● **PEDIDO A**: Indique se cada afirmação concorda com o artigo sobre o mal na cultura social, respondendo sim ou não e citando literalmente as palavras do texto que decidem a questão. (i) Newbigin ensinou que a Igreja encontraria renovo por meio de um novo encontro do evangelho com a cultura. (ii) O artigo afirma que o evangelho nos é transmitido exclusivamente pela Palavra de Deus. (iii) A contextualização de que o artigo trata se dá na cultura brasileira.
··· ARTIGO
O mal na cultura social

Teologia para entendimento e prática de uma evangelização integral, contextual e transformadora (3)

O mal na cultura social – comprometidos com uma teologia contextual

Leia também:

  1. Introdução

  2. O mal na poítica

Ao abordar o assunto da necessidade de uma teologia contextual gostaria que entendêssemos melhor o que quero dizer. Partido do pressuposto que o evangelho é transmitido a nós basicamente (não somente, mas em grande parte!) através da Palavra de Deus, pois esta expõe sobre a pessoa que é O EVANGELHO, Jesus, temos que entender então que uma teologia que seja contextual, para nossa época, que fale nossa linguagem e que entenda nossas questões é, em grande parte, teologia da contextualização da Bíblia em nosso meio – nossa cultura brasileira.

Lesslie Newbigin influenciou tremendamente a vida da igreja e da missiologia ao afirmar e ensinar que, esta, a Igreja apenas encontraria genuíno renovo (e sentido!) em sua vida e testemunho através de um novo encontro do evangelho com a cultura (Newbigin: 1984).

Assim sendo, para empreendermos o que chamo de contextualização da mensagem do evangelho em nosso dia que resultará numa prática de evangelização integral, contextual e transformadora e então prover as respostas para as perguntas missiológicas de hoje, precisamos urgentemente desenvolver uma análise sócio-cultural, que seja aplicável que nos posicione em meio a nossa cultura social genuinamente brasileira que deve gerar uma reflexão teológica séria daquilo que cremos ser ‘o evangelho’, que muitas vezes é confundido com uma cultural importada e trazida para o nosso meio como ‘santificada’ para então gerar uma visão para a Igreja e sua missão – a missão de transformação da sociedade sendo sal para a terra e luz para o mundo.
······
● **PEDIDO B**: Organize em CSV de duas colunas, chamadas instrucao e resposta, apenas a parte da listagem que vai da linha que contém "You are a GUI" até a linha que contém "[346, 1397]", inclusive. Use uma linha para cada entrada, com o texto e a resposta em campos entre aspas e as quebras de linha trocadas por espaços.
··· INFORMAÇÕES EXTRAÍDAS
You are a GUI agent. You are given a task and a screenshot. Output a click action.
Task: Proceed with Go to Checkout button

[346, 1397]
······
··· INFORMAÇÕES EXTRAÍDAS
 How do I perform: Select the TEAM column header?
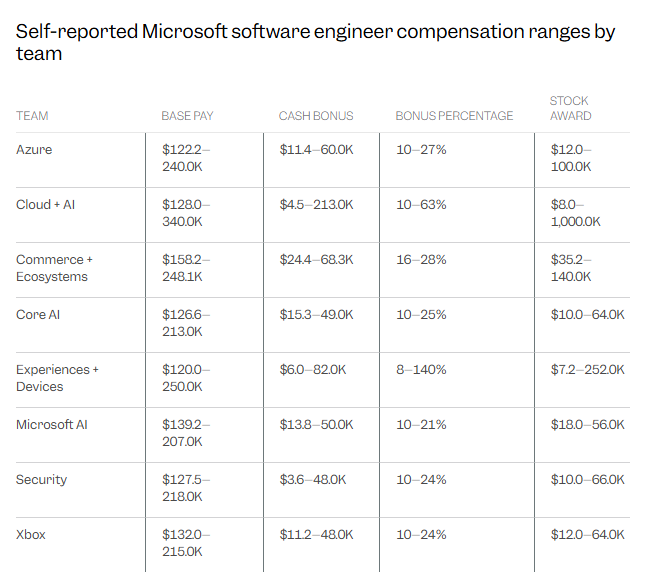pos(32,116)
······
● **RESPOSTA ESCRITA A**:
(i) Sim: "a Igreja apenas encontraria genuíno renovo (e sentido!) em sua vida e testemunho através de um novo encontro do evangelho com a cultura"
(ii) Não: "(não somente, mas em grande parte!)"
(iii) Sim: "nossa cultura brasileira"

● **RESPOSTA ESCRITA B**:
instrucao,resposta
"You are a GUI agent. You are given a task and a screenshot. Output a click action. Task: Proceed with Go to Checkout button","[346, 1397]"